Chief Adviser Prof Muhammad Yunus on Monday said strong arrangements must be put in place to ensure that election fraud never happens again in Bangladesh, as he received the report of the National Election Investigation Commission covering the 2014, 2018 and 2024 elections.
“We had heard about vote rigging. We knew some things. But they shamelessly distorted the entire process, twisted the system, and wrote verdicts on paper according to their own wishes. These findings must be presented to the nation. There needs to be a complete record,” he said after receiving the report at the state guesthouse Jamuna.
Prof Yunus said the entire nation had been punished by spending public money to conduct elections that deprived citizens of their voting rights.
“The people of this country watched helplessly but could do nothing. Those responsible must be identified so that the people can get some relief. We need to know who did it and how,” he said, adding that measures must be taken to ensure that election robbery never happens again in Bangladesh.
The Chief Adviser’s press wing, referring to the report, said between 2014 and 2024 the election system was effectively taken out of the hands of the Election Commission and placed under the control of the administration.
During this period, the administration, not the Election Commission, became the dominant force in conducting elections.
After submitting the report, members of the Commission discussed various aspects of their investigation.
Advisers Dr Asif Nazrul, Adilur Rahman Khan, Syeda Rizwana Hasan and Mostofa Sarwar Farooki were present, along with Commission Chairman Justice Shamim Hasnain and members Shamim Al Mamun, Kazi Mahfuzul Haque Supan, Barrister Tazrian Akram Hossain and Dr Md Abdul Alim.

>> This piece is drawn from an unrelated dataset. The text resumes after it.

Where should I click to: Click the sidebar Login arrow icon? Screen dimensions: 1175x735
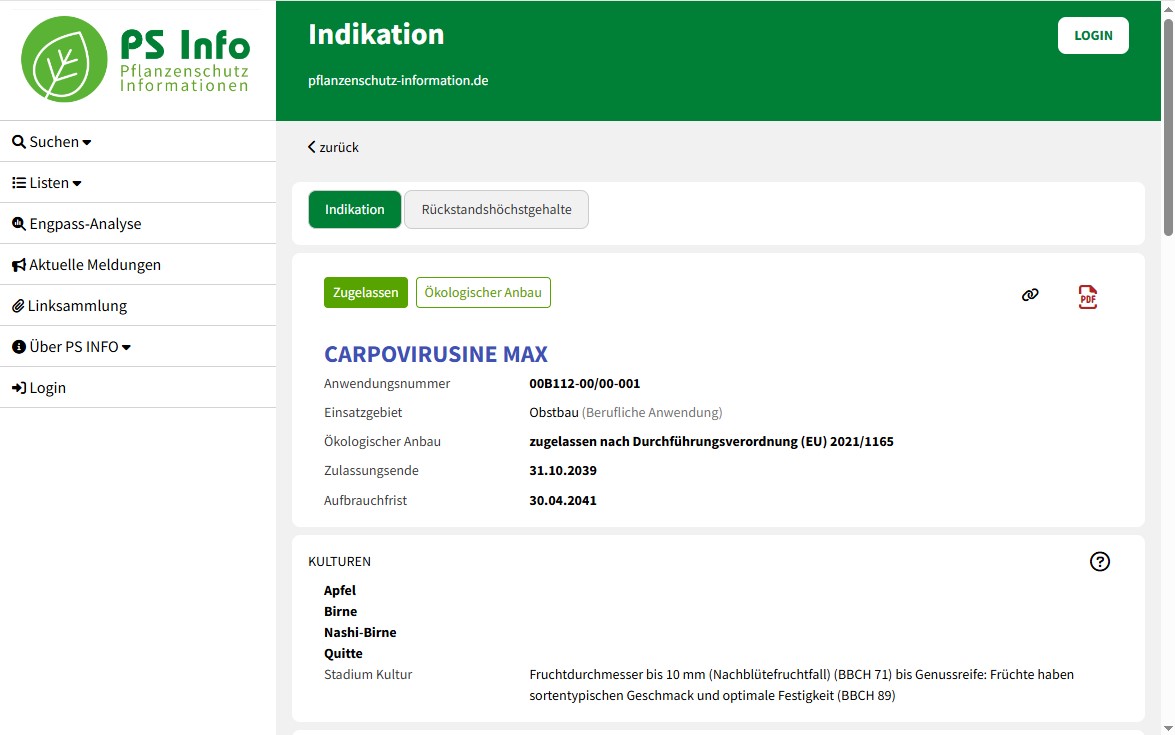[x=18, y=388]
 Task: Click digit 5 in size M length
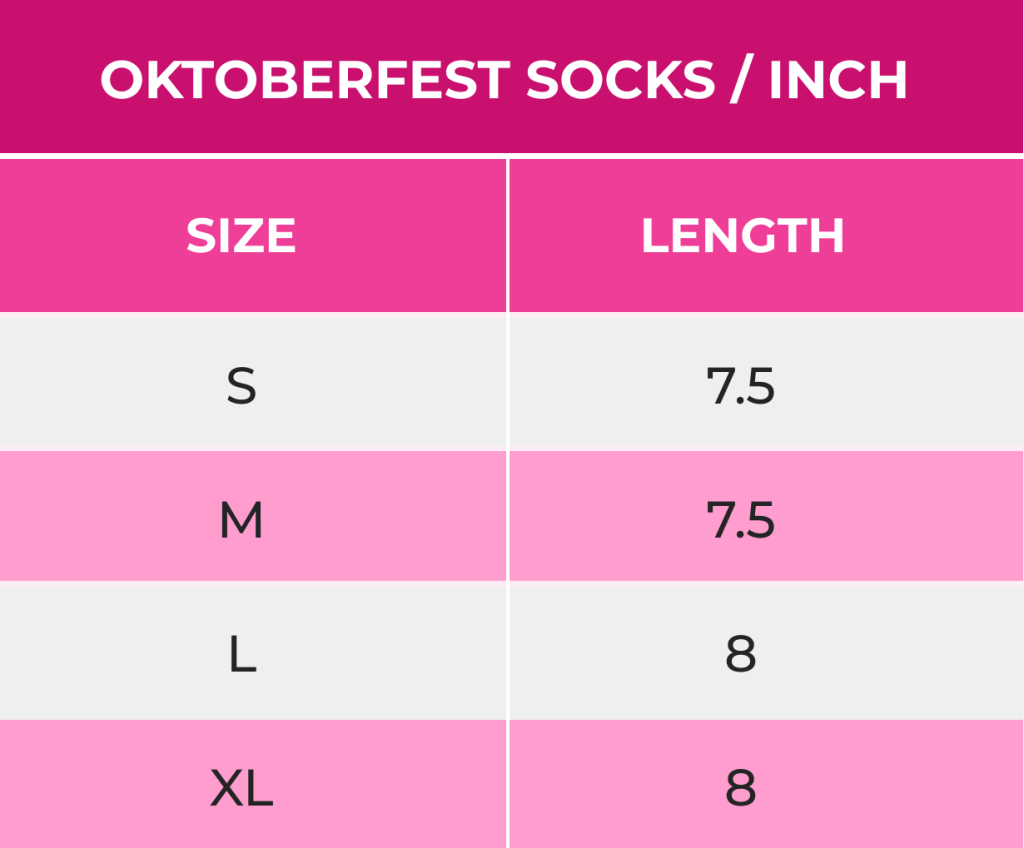(761, 522)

The Commission said the uncontested elections in 153 constituencies and the so-called “contests” in the remaining 147 seats in 2014 were fully orchestrated and carefully planned and the arrangement was actually designed to keep the Awami League in power.
The report said that because the 2014 elections were widely criticized internationally as uncontested, the Awami League-led government under former Prime Minister Sheikh Hasina sought to present the 2018 elections as competitive.
BNP and other opposition parties, however, failed to grasp the long-term strategy and participated in the polls.
The Commission estimated that in the 2018 elections, ballot papers were sealed the night before voting at nearly 80 percent of polling centers, ensuring the Awami League’s victory.
It also found that competition within the administration to secure wins for the Awami League led to voting rates exceeding 100 percent in some centers.
For the 2024 elections, when opposition parties including BNP boycotted the polls, the Commission said a tactic of creating a façade of competition by fielding ‘dummy’ candidates was adopted.
The report claimed that the strategies for all three elections were formulated at the highest levels of the state and implemented using sections of the administration, police, Election Commission and intelligence agencies as instruments of the state.